__GIVEN INSTRUCTION__. Which lines below contain the word "perform"? List every one of them in full, treating uppercase and lowercase as different.

__DATA ENTRIES__.
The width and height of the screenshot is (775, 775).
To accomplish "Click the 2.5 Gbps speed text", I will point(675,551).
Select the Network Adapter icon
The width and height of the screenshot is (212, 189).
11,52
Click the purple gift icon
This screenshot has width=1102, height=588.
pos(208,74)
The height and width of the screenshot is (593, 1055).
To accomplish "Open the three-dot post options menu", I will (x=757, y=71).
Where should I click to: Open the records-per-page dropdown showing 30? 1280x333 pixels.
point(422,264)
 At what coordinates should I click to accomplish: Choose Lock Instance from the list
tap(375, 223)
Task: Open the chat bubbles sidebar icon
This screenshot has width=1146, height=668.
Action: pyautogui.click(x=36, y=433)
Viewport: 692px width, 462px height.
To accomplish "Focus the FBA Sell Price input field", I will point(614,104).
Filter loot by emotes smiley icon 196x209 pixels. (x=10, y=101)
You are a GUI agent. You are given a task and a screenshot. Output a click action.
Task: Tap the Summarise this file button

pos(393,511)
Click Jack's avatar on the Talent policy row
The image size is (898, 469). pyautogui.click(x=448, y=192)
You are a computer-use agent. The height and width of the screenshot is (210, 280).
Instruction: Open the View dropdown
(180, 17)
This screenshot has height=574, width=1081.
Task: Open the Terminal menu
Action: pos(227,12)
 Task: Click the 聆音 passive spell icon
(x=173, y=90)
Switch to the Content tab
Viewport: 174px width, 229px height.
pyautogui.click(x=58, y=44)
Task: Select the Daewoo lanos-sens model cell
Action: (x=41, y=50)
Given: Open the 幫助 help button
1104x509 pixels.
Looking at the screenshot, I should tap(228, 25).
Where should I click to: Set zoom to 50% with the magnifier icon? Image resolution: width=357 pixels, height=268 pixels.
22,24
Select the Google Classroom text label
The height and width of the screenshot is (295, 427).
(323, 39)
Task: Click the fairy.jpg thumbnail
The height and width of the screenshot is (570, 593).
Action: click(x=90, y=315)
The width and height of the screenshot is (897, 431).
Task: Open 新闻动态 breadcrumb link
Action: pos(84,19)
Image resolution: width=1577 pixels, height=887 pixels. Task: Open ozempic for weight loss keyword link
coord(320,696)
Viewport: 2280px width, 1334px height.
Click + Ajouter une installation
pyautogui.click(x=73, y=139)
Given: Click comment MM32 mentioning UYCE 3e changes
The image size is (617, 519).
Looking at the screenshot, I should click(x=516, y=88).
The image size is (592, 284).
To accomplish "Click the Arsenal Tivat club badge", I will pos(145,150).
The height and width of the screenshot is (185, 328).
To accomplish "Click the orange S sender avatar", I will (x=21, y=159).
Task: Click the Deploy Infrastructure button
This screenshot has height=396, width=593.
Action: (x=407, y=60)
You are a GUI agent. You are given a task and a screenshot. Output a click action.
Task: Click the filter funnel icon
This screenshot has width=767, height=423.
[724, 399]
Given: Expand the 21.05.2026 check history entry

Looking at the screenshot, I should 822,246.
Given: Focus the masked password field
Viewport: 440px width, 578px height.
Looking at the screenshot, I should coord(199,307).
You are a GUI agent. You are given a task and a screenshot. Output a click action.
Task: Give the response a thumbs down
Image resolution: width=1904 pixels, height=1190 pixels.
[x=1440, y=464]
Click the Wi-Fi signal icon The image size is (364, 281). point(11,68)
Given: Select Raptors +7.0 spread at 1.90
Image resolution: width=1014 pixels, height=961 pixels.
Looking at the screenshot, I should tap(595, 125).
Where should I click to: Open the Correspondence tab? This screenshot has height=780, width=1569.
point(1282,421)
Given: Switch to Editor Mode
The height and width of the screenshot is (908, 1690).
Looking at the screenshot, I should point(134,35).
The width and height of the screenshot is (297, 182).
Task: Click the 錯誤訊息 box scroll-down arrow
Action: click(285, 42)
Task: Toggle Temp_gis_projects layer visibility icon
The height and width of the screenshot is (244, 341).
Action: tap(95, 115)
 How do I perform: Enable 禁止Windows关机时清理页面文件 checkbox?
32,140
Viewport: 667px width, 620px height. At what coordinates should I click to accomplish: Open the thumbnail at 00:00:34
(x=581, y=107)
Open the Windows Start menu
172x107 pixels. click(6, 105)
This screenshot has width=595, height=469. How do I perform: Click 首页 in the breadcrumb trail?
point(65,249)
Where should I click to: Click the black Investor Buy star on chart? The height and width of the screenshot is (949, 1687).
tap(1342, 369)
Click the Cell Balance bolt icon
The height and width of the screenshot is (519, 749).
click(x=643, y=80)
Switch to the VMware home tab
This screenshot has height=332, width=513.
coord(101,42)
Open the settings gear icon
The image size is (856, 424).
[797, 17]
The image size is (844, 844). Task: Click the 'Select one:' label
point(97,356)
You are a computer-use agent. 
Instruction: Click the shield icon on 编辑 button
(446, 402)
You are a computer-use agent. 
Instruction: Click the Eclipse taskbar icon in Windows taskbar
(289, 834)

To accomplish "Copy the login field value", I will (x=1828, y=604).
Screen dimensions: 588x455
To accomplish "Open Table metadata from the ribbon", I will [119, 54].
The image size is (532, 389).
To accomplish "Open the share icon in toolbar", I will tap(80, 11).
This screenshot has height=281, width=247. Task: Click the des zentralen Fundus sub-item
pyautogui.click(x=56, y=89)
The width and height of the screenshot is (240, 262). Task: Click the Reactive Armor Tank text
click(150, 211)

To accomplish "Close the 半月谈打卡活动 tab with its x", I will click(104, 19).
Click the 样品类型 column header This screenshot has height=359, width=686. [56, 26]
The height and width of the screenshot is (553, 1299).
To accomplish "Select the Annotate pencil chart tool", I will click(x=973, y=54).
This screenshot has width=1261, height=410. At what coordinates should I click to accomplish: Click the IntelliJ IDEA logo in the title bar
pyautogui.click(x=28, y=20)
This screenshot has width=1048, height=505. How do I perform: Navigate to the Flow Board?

__OUTPUT__.
 How do I perform: Enable 禁止Windows关机时清理页面文件 checkbox?
This screenshot has width=595, height=469. How do I perform: Click 首页 in the breadcrumb trail?
This screenshot has width=1048, height=505. How do I perform: Navigate to the Flow Board?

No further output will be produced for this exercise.